Agora a covid-19 emergiu como a mais recente fonte de preocupação.
"Apenas cinco dos 40 hospitais em Tigray são fisicamente acessíveis", diz o novo relatório da ONU hoje divulgado.
"Além daqueles em Mekele (capital da província), os hospitais restantes foram saqueados e muitos supostamente destruídos", indica-se no documento.
O trabalho de vigilância e controlo da covid-19 foi interrompido por mais de um mês em Tigray, e isso, junto com o deslocamento de centenas de milhares de pessoas, provoca o temor de que foi facilitada "a transmissão em grande escala da pandemia pela comunidade", refere-se no relatório.
A Etiópia tem um dos maiores números de casos no continente africano, com mais de 127.000 infeções confirmadas. Embora a sua taxa de casos diários tenha diminuído nas últimas semanas, as autoridades não disseram se estão a receber dados da região de Tigray.
"As unidades de saúde fora das grandes cidades não estão a funcionar e nas grandes cidades estão a trabalhar parcialmente, sem reservas de suprimentos e ausência de profissionais de saúde", sublinha-se no relatório da ONU.
O relatório também diz que a região de Tigray permanece volátil.
"Os combates localizados e a insegurança continuam, com conflitos relatados em áreas rurais e nas periferias de Mekele, Shiraro e Shire, entre outros locais, na semana passada", refere-se no documento.
A situação humanitária geral é "terrível", segundo a ONU, com suprimentos de alimentos "muito limitados" e relatos de saques generalizados.

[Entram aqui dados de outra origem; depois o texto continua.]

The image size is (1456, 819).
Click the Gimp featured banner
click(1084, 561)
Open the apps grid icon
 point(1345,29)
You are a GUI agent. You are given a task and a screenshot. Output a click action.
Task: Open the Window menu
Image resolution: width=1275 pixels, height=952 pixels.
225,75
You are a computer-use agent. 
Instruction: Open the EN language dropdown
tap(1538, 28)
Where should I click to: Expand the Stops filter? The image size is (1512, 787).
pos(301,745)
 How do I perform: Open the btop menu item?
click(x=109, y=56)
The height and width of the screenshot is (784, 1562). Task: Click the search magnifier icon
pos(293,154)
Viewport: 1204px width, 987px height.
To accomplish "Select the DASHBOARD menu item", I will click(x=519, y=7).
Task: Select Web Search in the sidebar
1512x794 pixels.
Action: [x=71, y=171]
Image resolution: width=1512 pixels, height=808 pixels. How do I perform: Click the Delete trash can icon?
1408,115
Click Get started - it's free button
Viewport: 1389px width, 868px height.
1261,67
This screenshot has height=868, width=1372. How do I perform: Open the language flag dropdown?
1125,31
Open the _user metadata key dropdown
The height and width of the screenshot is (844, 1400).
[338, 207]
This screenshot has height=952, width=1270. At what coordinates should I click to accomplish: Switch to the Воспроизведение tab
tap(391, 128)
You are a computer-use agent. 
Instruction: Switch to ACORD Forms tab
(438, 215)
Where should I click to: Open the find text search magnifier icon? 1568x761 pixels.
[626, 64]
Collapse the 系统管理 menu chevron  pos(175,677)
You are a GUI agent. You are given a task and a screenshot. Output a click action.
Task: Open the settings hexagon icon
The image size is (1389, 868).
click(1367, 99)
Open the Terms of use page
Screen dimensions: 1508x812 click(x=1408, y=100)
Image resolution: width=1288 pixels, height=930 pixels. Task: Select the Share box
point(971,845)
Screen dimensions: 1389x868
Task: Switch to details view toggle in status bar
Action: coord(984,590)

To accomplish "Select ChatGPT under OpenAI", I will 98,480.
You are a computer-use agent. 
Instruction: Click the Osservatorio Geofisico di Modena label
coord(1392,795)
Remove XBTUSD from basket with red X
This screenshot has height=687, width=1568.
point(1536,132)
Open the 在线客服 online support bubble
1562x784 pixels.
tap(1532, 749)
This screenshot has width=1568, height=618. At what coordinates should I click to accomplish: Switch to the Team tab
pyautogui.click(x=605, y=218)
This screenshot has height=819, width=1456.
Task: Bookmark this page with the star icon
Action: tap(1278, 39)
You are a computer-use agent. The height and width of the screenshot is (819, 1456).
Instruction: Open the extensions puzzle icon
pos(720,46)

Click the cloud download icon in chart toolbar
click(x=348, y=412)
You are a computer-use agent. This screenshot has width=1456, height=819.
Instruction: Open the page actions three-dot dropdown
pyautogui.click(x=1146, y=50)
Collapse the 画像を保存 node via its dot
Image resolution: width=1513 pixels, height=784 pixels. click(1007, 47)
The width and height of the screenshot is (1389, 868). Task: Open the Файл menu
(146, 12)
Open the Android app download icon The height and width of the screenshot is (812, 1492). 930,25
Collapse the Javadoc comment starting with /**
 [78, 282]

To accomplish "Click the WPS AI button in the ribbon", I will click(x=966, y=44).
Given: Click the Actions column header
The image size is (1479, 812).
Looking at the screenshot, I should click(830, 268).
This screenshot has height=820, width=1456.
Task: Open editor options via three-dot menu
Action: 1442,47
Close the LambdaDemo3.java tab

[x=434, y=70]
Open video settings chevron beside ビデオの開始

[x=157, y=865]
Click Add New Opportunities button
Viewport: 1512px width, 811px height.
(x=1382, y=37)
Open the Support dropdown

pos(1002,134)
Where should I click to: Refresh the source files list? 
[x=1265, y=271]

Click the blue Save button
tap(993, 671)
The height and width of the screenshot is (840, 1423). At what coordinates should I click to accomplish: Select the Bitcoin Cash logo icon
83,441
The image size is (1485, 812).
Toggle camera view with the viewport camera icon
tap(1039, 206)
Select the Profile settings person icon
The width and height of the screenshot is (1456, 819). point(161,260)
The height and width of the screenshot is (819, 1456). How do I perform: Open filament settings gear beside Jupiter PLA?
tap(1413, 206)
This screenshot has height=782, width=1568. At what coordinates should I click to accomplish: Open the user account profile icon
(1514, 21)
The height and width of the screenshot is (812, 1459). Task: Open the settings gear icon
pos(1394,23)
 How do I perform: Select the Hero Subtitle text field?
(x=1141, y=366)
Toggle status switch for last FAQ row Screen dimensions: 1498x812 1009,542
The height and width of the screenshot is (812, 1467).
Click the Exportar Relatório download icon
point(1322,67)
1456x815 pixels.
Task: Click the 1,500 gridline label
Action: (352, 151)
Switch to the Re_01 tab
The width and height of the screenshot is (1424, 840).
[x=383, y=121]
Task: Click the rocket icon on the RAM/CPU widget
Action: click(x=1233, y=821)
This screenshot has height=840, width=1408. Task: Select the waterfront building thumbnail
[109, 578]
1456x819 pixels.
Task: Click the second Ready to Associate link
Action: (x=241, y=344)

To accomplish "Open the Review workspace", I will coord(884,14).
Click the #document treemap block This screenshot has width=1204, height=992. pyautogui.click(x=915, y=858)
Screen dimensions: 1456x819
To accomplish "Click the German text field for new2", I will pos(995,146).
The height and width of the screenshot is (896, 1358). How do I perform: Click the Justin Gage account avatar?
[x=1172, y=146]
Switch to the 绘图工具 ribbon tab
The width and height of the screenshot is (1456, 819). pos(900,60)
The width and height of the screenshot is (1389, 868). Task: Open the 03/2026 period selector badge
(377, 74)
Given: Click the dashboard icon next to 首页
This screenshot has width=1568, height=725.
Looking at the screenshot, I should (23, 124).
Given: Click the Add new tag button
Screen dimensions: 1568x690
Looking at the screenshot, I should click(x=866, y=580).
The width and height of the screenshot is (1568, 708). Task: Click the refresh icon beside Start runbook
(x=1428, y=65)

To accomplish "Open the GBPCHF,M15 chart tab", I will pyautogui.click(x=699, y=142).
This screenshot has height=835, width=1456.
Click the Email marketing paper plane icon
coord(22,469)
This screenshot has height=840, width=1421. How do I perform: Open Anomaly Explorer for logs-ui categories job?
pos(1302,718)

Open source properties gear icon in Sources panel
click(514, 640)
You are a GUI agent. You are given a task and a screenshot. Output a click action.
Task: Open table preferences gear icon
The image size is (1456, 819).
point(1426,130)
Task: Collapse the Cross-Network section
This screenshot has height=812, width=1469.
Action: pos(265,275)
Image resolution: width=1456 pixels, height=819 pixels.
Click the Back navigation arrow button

"Apenas alimentos produzidos localmente estão disponíveis e a preços crescentes, tornando os bens básicos inacessíveis. A maioria dos residentes de Tigray são agricultores de subsistência, e o conflito interrompeu a colheita", de acordo com o relatório.
Dois importantes campos que acolhem dezenas de milhares de refugiados na vizinha Eritreia continuam inacessíveis, sendo outra fonte de preocupação, porque foi confirmada a presença de tropas da Eritreia em Tigray.
Ninguém sabe quantos milhares de pessoas foram mortas no conflito. Pelo menos cinco trabalhadores humanitários foram mortos.
Depois de meses de desconfianças mútuas, o primeiro-ministro Abiy Ahmed lançou em 04 de novembro uma operação militar para desalojar os dirigentes "ilegítimos" do Tigray e aí instalar uma nova administração.
A operação acabou oficialmente no final de novembro, mas os antigos dirigentes continuam em fuga e o Tigray continua a ser de acesso muito difícil para a ONU, jornalistas e organizações humanitárias.
Não existe qualquer balanço oficial do conflito, mas os combates levaram mais de 50 mil pessoas a procurar refúgio no Sudão e outros 63 mil a procurar abrigo em outros locais da região, segundo a ONU.